— Activity —
Copy nothing but the lines from the one containing "Given: Click the preview scroll right arrow" through the last line of the records, repeated exactly and without pictures.

BEGIN Recorded information

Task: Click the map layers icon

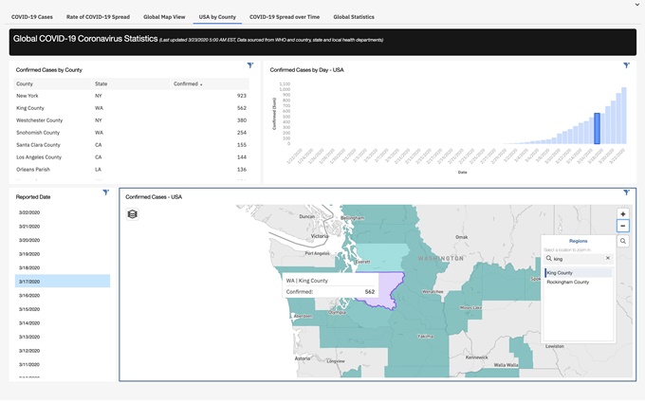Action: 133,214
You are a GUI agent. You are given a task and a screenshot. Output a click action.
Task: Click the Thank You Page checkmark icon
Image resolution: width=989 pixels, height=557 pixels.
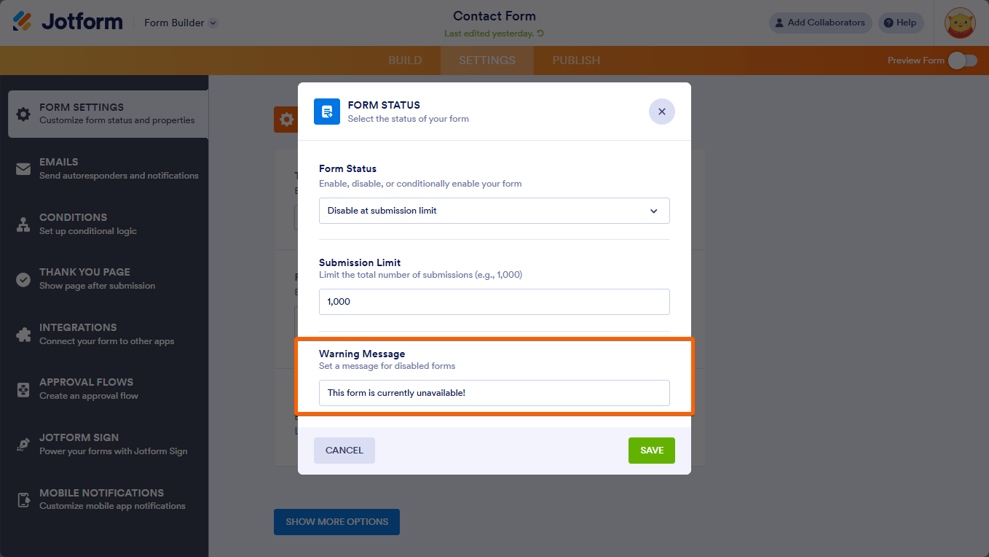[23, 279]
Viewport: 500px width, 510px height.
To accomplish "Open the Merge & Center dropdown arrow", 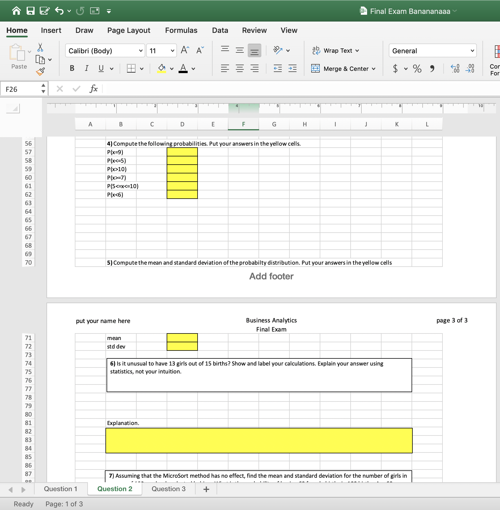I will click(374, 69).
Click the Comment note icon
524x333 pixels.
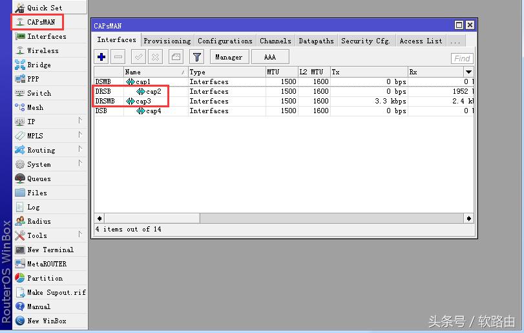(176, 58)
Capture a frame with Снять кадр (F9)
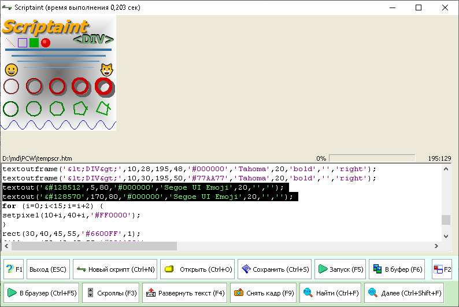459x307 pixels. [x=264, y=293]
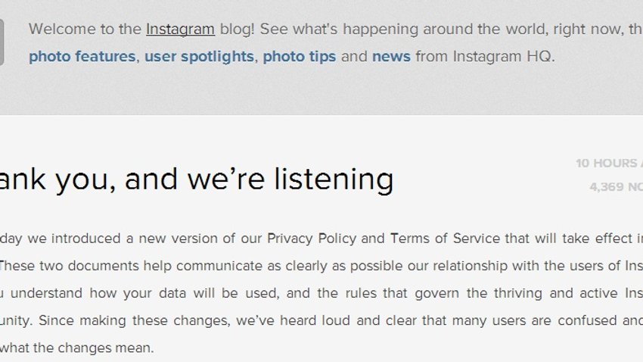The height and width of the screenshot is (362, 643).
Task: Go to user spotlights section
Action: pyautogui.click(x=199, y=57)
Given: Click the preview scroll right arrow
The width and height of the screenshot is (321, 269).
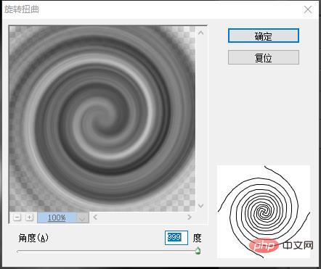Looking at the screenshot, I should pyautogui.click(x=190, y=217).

END Recorded information

— Reply —
Given: Click the preview scroll right arrow
The width and height of the screenshot is (321, 269).
Looking at the screenshot, I should pyautogui.click(x=190, y=217).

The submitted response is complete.